As strategic initiatives across IT continue to grow, many are looking to the CIO as a leader. But according to Pamela Dixon, managing partner at SSi-Search, another prominent position is evolving to aid the CIO in the development of new projects.
"To assist in meeting these challenges, we see the chief medical information officer (CMIO) taking a seat next to the CIO in meeting Meaningful Use objectives – and possibly beyond," she said. "The CMIO's role is not new to healthcare but is rapidly gaining importance. How the role will evolve is raising some questions for the C-suite."
Dixon helps outline five keys to the evolving role of the CMIO.
1. The role of the CMIO is "critically important." According to SSi-Search's recent study, about 95 percent of respondents felt the CMIO is "critical to the successful deployment of an EHR." Most respondents back up this statement, the survey concluded, with 90 percent of all respondents saying they have hired or plan to hire a CMIO in the near future. "However, the survey reveals C-Suite opinions differ on the reporting structure of the CMIO," said Dixon. "The respondents of the study, across all categories, were evenly divided. Looking specifically at CIOs and CMIOs, we see a conflict." More than half of the CIOs surveyed said the CMIO should report directly to them, she added, yet the other half of respondents believe the CMIO should report to the CMO of the CEO – not the CIO. "A few CIOs and CMIOs offered a doted line reporting structure," added Dixon.

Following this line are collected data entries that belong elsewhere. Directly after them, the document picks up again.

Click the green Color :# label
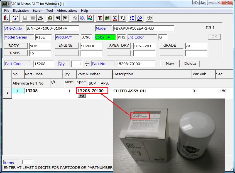 [x=105, y=37]
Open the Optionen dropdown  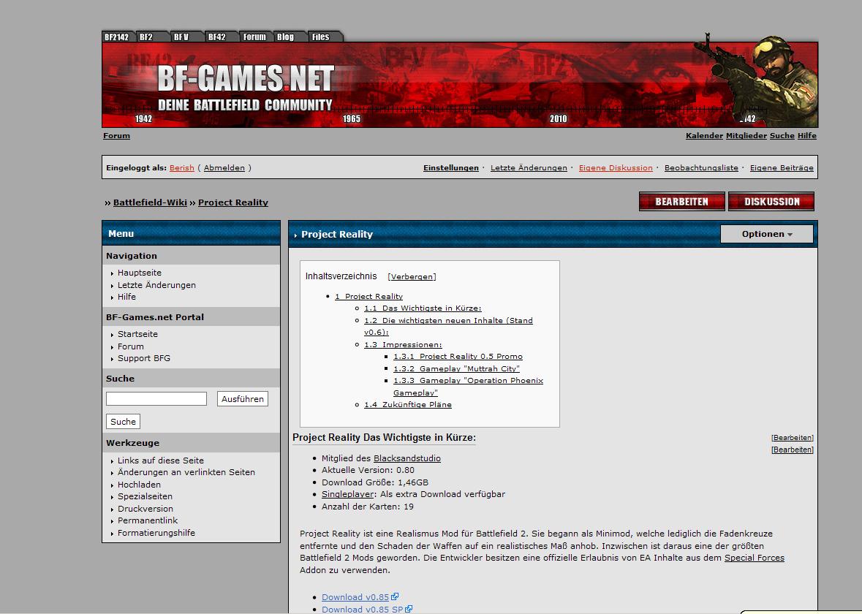pyautogui.click(x=766, y=234)
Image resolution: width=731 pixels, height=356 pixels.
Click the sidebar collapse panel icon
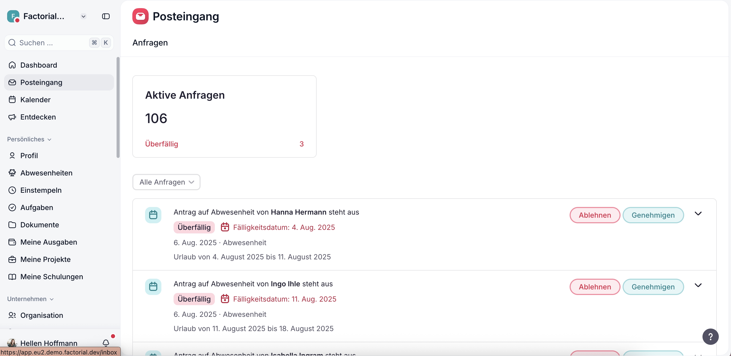[106, 16]
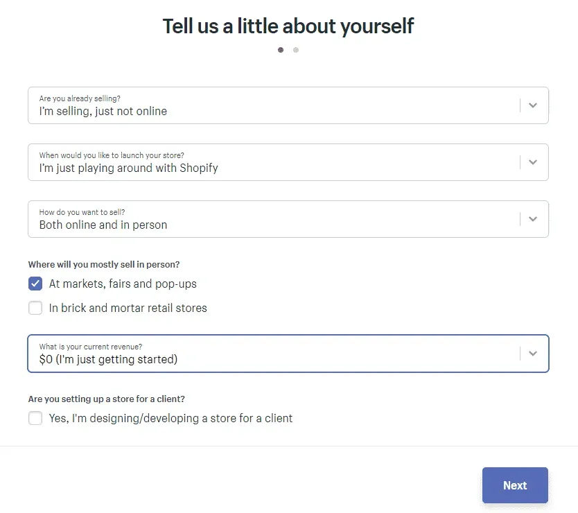
Task: Click the 'Tell us a little about yourself' heading
Action: (288, 26)
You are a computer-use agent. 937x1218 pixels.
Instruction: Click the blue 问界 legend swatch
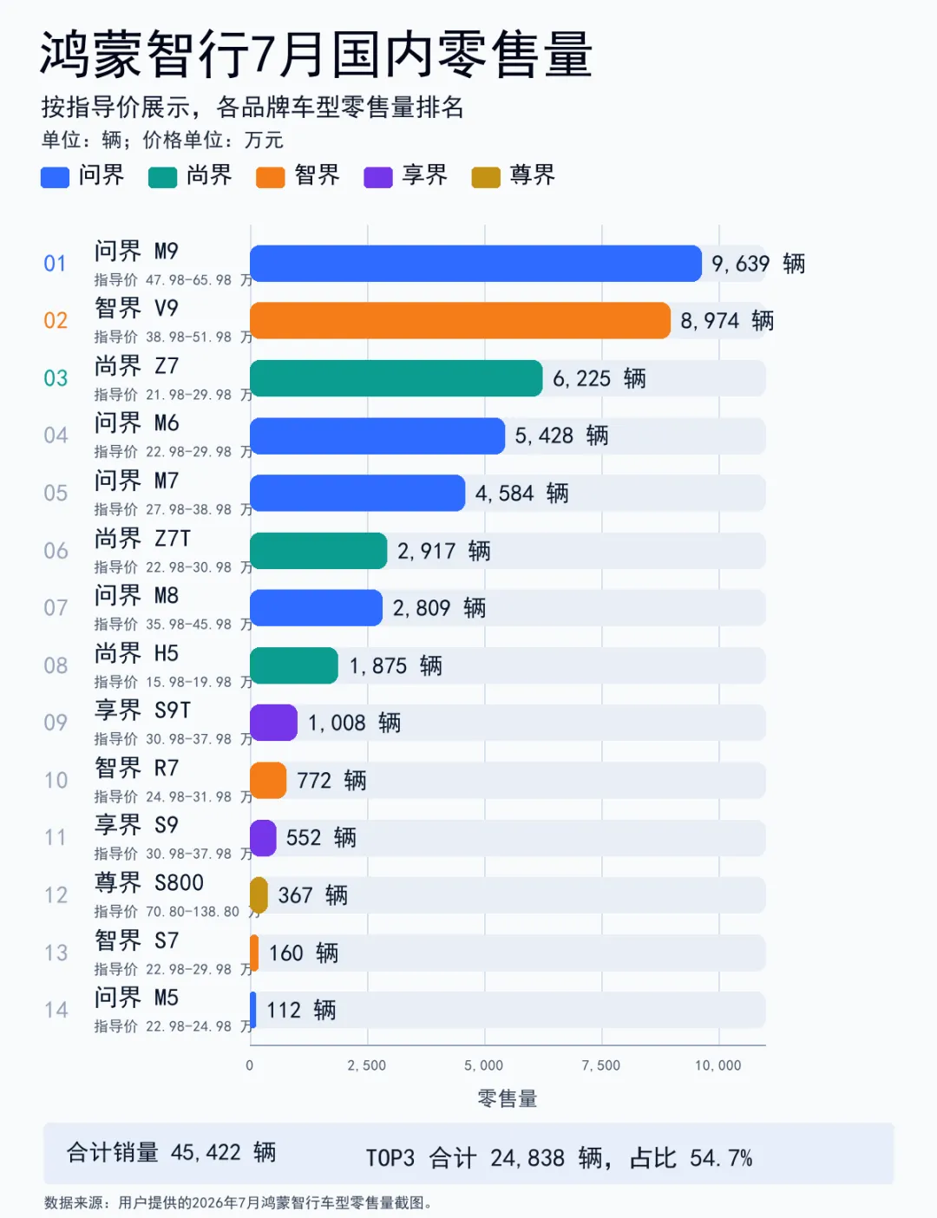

2. Typically, the CMIO is a practicing physician with a strong understanding of IT. The CMIO is typically tasked with leading the strategic positioning, implementation, and support of clinical systems, said Dixon. "The CMIO must understand and translate physician needs while also translating the health system's business and clinical initiatives as well as constraints," she said. The CMIO needs to then communicate how the solutions, including CPOE and EMR, meet those needs, Dixon continued. "The CMIO is key to facilitating collaboration between IT and the clinical community and [is] considered highly strategic to achieving the clinical objectives of the health system."
3. The CMIO and CIO work best as a team. "The CMIO is involved in all facets of the clinical implementations and best practices," said Dixon. Typically, the CIO is focused on budget, IT infrastructure, including security and regulations. "Both CIO and CMIO understand and work together toward meeting the ARRA HITECH meaningful use requirements," she said. "The CMIO may report to the CIO with a dotted line to the CMO, or the reverse."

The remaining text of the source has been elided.